Thanksgiving & Holiday Mistakes & How to Fix Them
Thanksgiving is a big day when it comes to turkey, veggies, potatoes, and family. Do you know what else happens at these big meals? Culinary disasters. If you need help with your holiday dinner, want to avoid potential problems, or just want to plan, check out this helpful guide about Thanksgiving and Holiday Food Mistakes and find out how to fix them here. Thankfully you can avoid one of the biggest pitfalls when it comes to big family meals, running out of oven space. Using your barbecue to cook a delicious Thanksgiving or other holiday meal is a great way to free up space in your kitchen for keeping things warm, baking, or just socializing.
Before you begin, we should probably talk turkey. As in, purchasing one. And, maybe the other ingredients too. Whether you are using your barbecue or the oven to cook an iconic holiday meal, you need to be ready.
Recipe + List
Make sure you are familiar with your recipes and have a complete shopping list. Knowing what you are making, the general way you are going to prepare it, and how long it takes is essential to ensuring that your turkey makes it onto the table along with everything else in good time.
Know where you are buying your turkey too. A fresh turkey from a farm is completely different than one from a big chain grocery store. Keep in mind that grocery turkeys, like the ones that start with a 'B' and end in 'ball' (we aren’t talking basketball here), can be injected with salt and water solutions which will affect the flavor of your bird if you plan to brine or use a recipe with a lot of salt.

## Supplied entries
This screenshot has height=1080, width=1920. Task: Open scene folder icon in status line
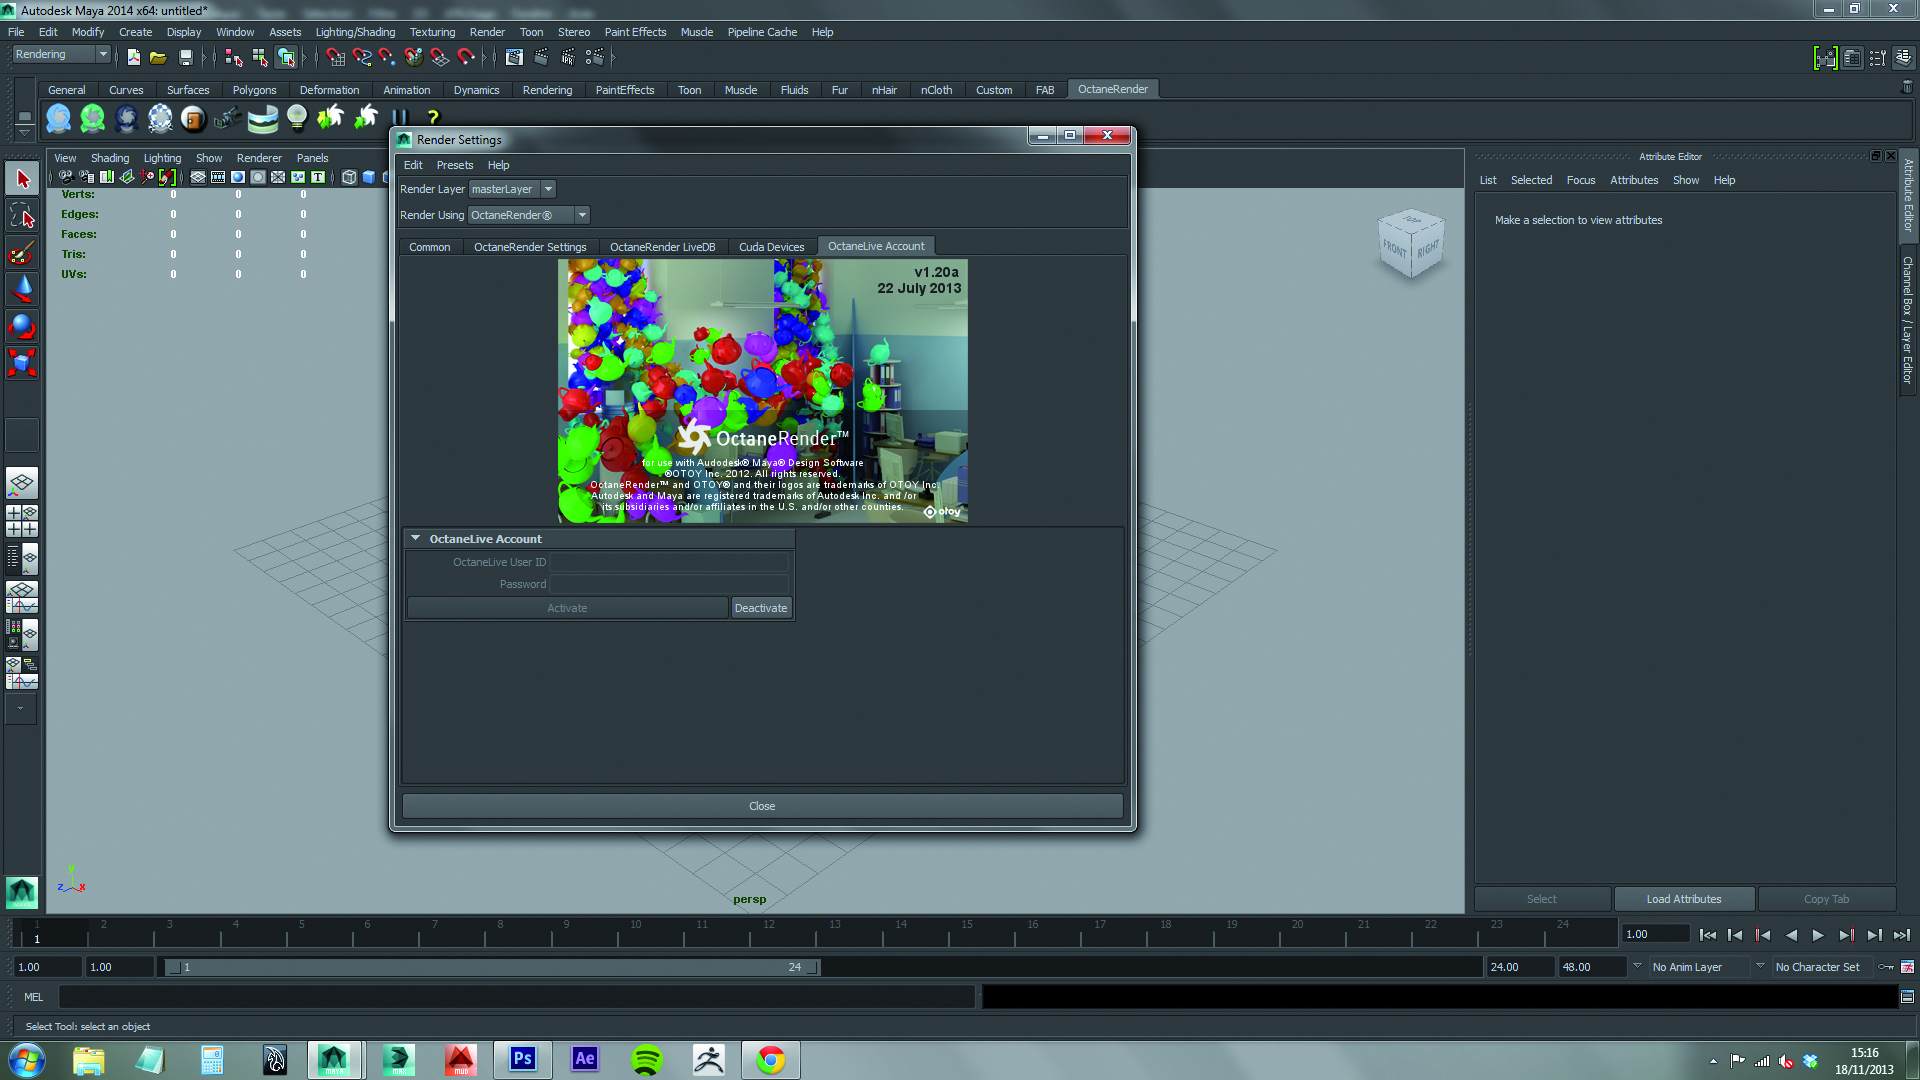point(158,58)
---
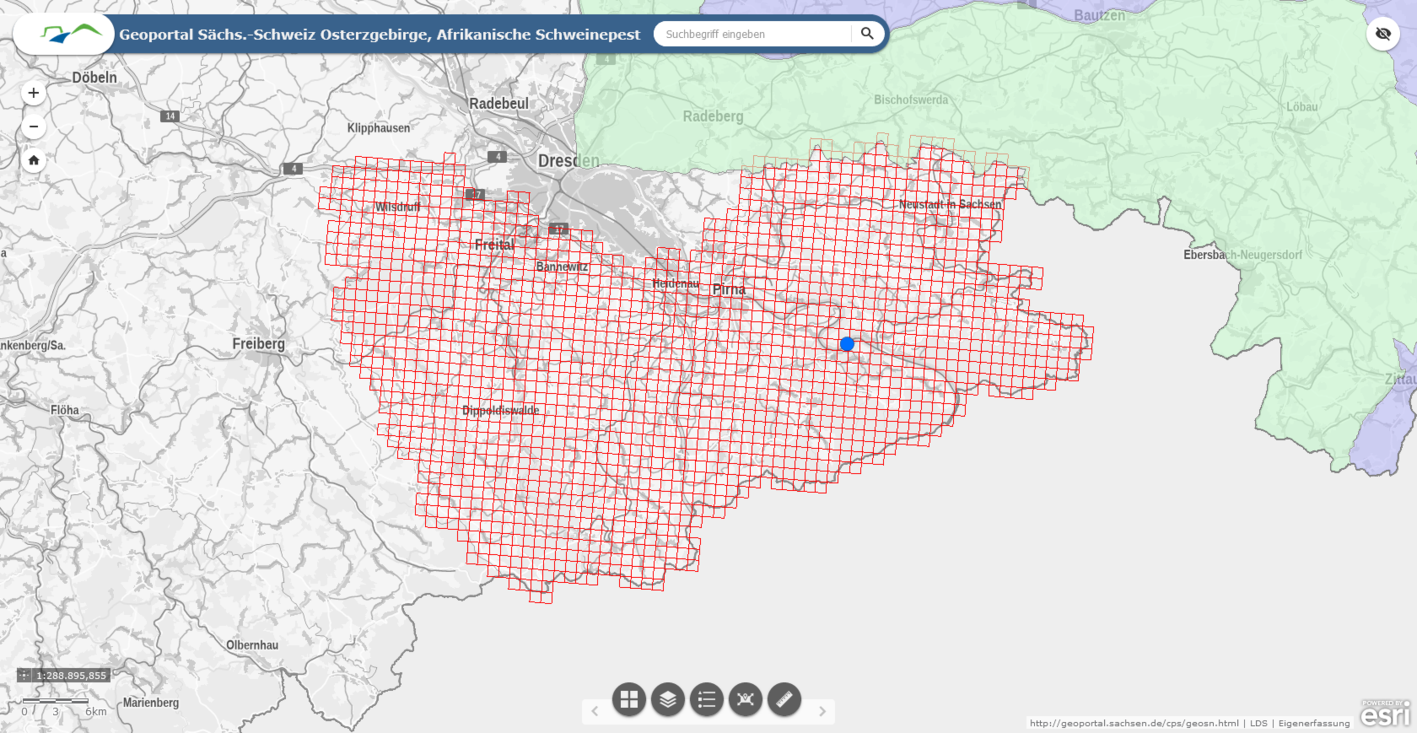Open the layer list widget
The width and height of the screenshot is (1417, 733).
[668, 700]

## Tasks to perform
(a) Write out the passage of the Thanksgiving guide between "Thanksgiving & Holiday" and "or just socializing.", inclusive.
(b) Please rewrite the lines of the records between the lines holding "This screenshot has" and "point(158,58)", inclusive, replacing "status line" with "status bar" and keeping everything else the same. Give only those lines, without the pictures.

## The responses
(a)
Thanksgiving & Holiday Mistakes & How to Fix Them
Thanksgiving is a big day when it comes to turkey, veggies, potatoes, and family. Do you know what else happens at these big meals? Culinary disasters. If you need help with your holiday dinner, want to avoid potential problems, or just want to plan, check out this helpful guide about Thanksgiving and Holiday Food Mistakes and find out how to fix them here. Thankfully you can avoid one of the biggest pitfalls when it comes to big family meals, running out of oven space. Using your barbecue to cook a delicious Thanksgiving or other holiday meal is a great way to free up space in your kitchen for keeping things warm, baking, or just socializing.

(b)
This screenshot has height=1080, width=1920. Task: Open scene folder icon in status bar
point(158,58)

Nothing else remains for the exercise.